EXERCISE INSTRUCTIONS:
**1.** Summarize the passage on data storage and management in two sentences.
**2.** Reproduce verbatim the part of the passage on data storage and management starting with "4.1 Data Storage" and going on through "and describe below.".
**3.** Take the passage on the Demographics Tree data storage further, picking up after its final sentence.

PROVIDED PASSAGE START

4.1 Data Storage and Management
Our problem requires ad-hoc navigation of time series at different aggregation granularities, and fast access to sentiments for demographic groups. Therefore, it makes sense to organize the data storage around a time-indexed and aggregating structure named Demographics Tree (DTree), which at its nodes provides access to aggregated sentiment values via the demographics lattice. We demonstrate this structure in Figure 3 and describe below.
DTree is a hierarchically organized balanced tree, where each level in the hierarchy stores information relevant to years, month, weeks, and days. Each node in the tree corresponds to one of these intervals, and is connected to the parent and children nodes inthehierarchy, as well as to the adjacent nodes at the same level. Each DTree node stores statistical aggregations of sentiments for different topics for the specific time interval: (count, sum, sum of squares), where topic t ∈ T. These aggregations allow us to reconstruct sentiment mean, variance, volume and their derivatives, and they are also incrementally maintainable, allowing the easy update of the DTree as new data come in. In addition, DTree nodes store top-k correlations for the particular time interval and topic, in order to facilitate query answering. We provide more details on the construction of top-k correlations in Section4.3. DTree nodes maintain physical aggregations only for the top-level demographic groups for each topic (e.g., only for group(1.1)in Figure 3). Detailed aggregations for all individual groups are accessible by following a pointer to a separate structure, the sequential file storage for lattices. This pointer indicates an offset in the file that contains the demographics lattice snapshot with the aggregations for all demographic groups for the particular topic and time interval. By traversing this sequential file storage structure, we can simultaneously reconstruct the sentiment time series for all demographic groups for a particular topic and time aggregation level.

PROVIDED PASSAGE END
SUPPLIED ENTRIES START

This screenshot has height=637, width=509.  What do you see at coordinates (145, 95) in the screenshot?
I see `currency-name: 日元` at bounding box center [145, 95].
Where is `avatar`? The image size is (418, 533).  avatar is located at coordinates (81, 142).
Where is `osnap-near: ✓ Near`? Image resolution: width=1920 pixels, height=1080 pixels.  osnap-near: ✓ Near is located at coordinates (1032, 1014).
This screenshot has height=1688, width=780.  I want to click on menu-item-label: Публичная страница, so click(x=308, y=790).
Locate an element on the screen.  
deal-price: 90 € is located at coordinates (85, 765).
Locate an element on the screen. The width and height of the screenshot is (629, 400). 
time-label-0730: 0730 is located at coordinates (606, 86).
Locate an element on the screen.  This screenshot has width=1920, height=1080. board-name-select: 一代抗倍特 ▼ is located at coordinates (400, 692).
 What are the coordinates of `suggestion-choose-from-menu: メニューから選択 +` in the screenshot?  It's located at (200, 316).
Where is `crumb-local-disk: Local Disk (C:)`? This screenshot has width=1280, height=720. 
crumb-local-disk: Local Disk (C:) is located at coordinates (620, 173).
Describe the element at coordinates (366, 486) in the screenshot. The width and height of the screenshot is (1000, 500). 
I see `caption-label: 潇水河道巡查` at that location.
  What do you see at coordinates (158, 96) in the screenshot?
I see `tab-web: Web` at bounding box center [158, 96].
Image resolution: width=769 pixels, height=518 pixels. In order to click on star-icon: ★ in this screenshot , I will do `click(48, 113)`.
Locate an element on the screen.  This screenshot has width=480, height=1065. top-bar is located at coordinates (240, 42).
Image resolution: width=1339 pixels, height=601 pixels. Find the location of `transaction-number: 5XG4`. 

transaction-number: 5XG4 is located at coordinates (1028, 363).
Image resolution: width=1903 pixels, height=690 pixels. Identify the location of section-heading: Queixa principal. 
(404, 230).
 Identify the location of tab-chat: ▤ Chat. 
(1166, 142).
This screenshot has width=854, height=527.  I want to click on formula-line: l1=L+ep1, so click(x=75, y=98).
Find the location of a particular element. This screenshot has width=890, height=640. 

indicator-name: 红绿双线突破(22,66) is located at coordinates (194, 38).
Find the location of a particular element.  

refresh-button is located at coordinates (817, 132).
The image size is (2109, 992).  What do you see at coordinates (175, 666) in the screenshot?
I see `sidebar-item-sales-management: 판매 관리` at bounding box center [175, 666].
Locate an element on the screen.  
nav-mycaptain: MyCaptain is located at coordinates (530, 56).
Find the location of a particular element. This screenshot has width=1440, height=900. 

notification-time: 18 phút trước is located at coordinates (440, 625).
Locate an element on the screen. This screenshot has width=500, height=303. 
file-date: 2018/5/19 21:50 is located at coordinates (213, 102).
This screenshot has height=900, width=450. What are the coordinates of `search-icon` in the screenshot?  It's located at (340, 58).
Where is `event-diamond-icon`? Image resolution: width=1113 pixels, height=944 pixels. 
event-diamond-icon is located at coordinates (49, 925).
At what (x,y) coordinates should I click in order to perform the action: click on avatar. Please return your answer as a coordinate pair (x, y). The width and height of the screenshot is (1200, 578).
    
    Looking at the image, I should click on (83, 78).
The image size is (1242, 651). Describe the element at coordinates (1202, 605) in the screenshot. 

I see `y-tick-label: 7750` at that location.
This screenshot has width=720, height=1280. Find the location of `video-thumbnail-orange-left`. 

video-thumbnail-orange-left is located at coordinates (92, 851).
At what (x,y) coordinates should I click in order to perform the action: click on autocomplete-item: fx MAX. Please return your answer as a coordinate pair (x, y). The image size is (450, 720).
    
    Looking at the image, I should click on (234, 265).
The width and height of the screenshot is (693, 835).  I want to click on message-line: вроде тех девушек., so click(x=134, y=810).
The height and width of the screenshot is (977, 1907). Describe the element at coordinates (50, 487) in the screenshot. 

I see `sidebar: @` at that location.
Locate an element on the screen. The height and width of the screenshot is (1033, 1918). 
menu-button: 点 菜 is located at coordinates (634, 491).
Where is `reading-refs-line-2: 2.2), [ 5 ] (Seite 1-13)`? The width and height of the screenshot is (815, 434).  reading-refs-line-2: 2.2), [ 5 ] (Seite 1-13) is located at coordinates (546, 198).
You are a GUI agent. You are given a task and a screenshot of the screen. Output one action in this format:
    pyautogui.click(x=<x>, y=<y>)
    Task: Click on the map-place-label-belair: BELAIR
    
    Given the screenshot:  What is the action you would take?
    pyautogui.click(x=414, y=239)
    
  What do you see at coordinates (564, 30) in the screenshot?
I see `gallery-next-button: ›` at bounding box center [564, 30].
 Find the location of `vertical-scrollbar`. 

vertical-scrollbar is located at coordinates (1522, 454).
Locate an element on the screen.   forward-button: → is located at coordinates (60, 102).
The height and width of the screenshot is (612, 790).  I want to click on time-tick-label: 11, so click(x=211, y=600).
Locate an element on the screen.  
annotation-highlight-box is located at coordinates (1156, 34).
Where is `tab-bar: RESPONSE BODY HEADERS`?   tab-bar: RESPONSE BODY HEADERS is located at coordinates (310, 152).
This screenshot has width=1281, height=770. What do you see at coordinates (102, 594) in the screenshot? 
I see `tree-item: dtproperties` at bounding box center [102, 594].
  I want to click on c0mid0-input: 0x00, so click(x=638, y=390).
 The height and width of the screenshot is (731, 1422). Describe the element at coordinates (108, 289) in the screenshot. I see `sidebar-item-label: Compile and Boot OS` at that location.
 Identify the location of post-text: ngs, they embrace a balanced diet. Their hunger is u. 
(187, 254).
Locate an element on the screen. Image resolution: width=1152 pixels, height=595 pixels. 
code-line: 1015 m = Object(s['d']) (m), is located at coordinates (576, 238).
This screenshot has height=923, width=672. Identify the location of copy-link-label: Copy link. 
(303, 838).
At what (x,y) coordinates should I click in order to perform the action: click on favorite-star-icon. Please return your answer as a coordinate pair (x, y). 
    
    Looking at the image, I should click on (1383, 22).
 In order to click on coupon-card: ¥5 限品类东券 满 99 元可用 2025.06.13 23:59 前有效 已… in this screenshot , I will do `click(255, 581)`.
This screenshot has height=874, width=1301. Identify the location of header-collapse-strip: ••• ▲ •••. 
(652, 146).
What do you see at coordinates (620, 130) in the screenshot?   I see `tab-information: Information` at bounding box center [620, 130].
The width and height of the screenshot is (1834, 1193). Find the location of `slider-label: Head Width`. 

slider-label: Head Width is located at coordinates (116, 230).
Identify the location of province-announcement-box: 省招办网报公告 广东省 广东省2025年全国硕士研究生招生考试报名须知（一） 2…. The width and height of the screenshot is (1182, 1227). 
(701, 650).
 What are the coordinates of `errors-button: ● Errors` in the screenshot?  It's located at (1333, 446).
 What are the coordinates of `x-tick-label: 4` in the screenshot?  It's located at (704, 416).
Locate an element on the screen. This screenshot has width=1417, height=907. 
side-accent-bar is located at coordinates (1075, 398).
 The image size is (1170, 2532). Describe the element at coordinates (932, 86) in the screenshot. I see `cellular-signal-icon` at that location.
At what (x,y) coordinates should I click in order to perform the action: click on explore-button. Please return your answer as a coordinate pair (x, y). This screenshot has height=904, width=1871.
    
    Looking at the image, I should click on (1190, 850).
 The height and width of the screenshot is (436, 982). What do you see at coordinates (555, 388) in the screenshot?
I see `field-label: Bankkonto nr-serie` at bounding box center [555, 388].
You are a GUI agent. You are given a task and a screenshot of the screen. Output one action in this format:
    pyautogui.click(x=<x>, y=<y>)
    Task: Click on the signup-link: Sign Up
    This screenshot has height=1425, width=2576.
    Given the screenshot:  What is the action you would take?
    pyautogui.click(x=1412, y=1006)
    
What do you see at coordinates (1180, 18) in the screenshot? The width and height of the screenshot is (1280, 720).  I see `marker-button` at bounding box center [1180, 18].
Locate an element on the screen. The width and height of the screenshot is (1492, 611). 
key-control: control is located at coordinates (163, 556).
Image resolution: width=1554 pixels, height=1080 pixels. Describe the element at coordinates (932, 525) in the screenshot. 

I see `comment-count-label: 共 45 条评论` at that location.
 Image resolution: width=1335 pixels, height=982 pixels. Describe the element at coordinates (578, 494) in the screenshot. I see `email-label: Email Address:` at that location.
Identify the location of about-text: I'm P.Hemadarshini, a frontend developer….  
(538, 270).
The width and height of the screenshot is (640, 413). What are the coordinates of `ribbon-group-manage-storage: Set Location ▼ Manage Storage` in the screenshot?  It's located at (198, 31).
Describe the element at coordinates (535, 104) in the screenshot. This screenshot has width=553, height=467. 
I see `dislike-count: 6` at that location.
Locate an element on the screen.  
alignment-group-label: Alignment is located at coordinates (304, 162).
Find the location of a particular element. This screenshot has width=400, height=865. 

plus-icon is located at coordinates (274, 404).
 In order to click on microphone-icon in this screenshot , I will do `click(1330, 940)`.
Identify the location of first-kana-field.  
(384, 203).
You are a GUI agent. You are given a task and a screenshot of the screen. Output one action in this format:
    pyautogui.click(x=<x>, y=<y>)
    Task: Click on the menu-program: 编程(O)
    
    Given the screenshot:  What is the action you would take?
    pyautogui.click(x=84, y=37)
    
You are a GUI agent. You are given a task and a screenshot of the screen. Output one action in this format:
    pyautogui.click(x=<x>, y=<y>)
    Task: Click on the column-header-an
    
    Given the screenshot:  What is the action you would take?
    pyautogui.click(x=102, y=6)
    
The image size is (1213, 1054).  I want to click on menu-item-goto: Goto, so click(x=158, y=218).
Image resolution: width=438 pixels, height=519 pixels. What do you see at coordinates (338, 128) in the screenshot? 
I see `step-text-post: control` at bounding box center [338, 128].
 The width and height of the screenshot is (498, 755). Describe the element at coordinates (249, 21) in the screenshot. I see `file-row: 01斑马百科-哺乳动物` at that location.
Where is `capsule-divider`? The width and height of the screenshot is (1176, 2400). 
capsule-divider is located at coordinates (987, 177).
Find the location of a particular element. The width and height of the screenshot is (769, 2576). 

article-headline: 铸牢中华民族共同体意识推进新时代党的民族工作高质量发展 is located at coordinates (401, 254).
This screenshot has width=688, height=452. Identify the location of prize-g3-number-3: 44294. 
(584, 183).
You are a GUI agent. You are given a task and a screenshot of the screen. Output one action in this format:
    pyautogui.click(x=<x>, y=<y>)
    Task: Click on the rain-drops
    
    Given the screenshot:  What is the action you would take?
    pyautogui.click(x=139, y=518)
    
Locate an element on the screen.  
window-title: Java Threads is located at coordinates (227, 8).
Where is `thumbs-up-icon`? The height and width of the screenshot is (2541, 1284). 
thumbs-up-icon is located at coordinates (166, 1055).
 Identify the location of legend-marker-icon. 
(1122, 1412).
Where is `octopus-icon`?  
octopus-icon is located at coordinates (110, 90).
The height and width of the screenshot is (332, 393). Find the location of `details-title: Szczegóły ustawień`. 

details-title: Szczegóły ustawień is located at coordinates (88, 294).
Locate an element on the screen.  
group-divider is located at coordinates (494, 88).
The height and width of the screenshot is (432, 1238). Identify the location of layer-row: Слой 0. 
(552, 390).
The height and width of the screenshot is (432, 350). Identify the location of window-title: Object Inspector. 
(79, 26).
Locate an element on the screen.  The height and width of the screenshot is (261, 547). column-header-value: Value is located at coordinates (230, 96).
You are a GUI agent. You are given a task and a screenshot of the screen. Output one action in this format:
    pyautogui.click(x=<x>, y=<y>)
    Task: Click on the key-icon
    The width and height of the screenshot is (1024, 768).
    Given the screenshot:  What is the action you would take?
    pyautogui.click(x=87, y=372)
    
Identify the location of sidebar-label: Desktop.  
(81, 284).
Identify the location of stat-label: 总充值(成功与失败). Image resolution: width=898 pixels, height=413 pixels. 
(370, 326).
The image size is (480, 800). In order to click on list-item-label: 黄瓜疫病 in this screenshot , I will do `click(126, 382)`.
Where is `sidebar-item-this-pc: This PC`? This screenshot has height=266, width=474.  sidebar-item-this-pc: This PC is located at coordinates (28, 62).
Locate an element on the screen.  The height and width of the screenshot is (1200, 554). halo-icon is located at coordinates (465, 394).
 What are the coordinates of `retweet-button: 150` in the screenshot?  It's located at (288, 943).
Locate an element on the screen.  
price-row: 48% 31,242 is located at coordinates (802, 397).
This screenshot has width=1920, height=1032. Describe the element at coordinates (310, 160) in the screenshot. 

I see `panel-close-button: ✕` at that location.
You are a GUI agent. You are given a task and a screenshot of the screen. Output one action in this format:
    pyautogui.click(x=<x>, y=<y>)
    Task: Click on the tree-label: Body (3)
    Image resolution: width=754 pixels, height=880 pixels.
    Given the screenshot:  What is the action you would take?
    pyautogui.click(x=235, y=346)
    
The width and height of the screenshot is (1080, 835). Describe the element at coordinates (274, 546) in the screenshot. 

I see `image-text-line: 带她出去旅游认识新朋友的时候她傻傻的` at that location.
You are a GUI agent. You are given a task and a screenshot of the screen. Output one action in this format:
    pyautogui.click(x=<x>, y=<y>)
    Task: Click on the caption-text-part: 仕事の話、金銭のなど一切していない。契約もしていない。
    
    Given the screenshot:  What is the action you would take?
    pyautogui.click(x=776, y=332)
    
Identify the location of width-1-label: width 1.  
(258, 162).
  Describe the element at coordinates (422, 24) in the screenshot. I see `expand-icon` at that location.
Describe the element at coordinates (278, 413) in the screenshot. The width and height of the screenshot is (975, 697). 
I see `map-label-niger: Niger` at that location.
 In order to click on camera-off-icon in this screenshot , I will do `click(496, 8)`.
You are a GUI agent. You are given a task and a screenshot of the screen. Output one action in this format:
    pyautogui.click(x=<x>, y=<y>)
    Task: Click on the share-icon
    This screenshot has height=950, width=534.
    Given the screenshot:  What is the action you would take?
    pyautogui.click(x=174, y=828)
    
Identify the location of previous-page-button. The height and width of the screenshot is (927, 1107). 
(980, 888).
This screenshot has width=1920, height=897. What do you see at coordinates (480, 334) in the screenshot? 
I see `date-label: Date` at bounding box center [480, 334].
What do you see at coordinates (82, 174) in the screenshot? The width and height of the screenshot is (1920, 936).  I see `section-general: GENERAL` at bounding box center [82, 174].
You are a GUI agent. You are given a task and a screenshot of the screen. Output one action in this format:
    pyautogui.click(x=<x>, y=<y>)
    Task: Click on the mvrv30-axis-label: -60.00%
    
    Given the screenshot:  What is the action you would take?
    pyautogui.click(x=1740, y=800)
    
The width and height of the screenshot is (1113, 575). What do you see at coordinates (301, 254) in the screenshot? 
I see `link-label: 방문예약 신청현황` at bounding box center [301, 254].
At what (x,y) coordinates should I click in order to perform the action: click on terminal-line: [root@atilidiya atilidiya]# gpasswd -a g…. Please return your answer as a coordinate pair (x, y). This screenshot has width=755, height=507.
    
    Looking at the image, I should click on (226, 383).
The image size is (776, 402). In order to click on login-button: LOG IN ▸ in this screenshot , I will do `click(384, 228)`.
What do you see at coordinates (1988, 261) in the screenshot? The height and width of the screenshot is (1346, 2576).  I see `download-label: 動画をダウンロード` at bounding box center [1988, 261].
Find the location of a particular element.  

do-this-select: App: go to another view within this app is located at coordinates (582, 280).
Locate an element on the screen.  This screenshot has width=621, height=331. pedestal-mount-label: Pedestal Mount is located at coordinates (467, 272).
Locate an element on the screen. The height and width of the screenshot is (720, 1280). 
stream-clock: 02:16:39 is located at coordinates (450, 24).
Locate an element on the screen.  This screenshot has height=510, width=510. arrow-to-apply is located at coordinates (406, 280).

SUPPLIED ENTRIES END

TASK-BY-TASK OUTPUTS:
**1.** The data storage is organized around the Demographics Tree (DTree), a balanced, time-indexed tree whose levels hold years, months, weeks, and days, and whose nodes store incrementally maintainable (count, sum, sum of squares) sentiment aggregations per topic along with top-k correlations. Nodes keep physical aggregations only for top-level demographic groups and point to a sequential file storage of demographics lattice snapshots, which holds aggregations for all groups and can be traversed to reconstruct sentiment time series for every demographic group for a topic and time aggregation level.

**2.**
4.1 Data Storage and Management
Our problem requires ad-hoc navigation of time series at different aggregation granularities, and fast access to sentiments for demographic groups. Therefore, it makes sense to organize the data storage around a time-indexed and aggregating structure named Demographics Tree (DTree), which at its nodes provides access to aggregated sentiment values via the demographics lattice. We demonstrate this structure in Figure 3 and describe below.

**3.**
Thanks to this layout, a time index with high-level aggregates and pointers remains compact and can be kept in main memory (Figure3,left), while sentiment time series can be organized as a collection of individual files(Figure3,right). The additional benefit of this organization is that it ensures fast sequential access for time series of sentiments, compared to relational databases.
We note that the number of sentiment values monotonically decreases as we navigate down the demographics lattice and down the DTree levels, so many of the demographics leaf nodes will contain zeroes at lower time granularities. This allows storing sentiment values in a more compact way, by storing only non-zero values (e.g., using run-length encoding methods).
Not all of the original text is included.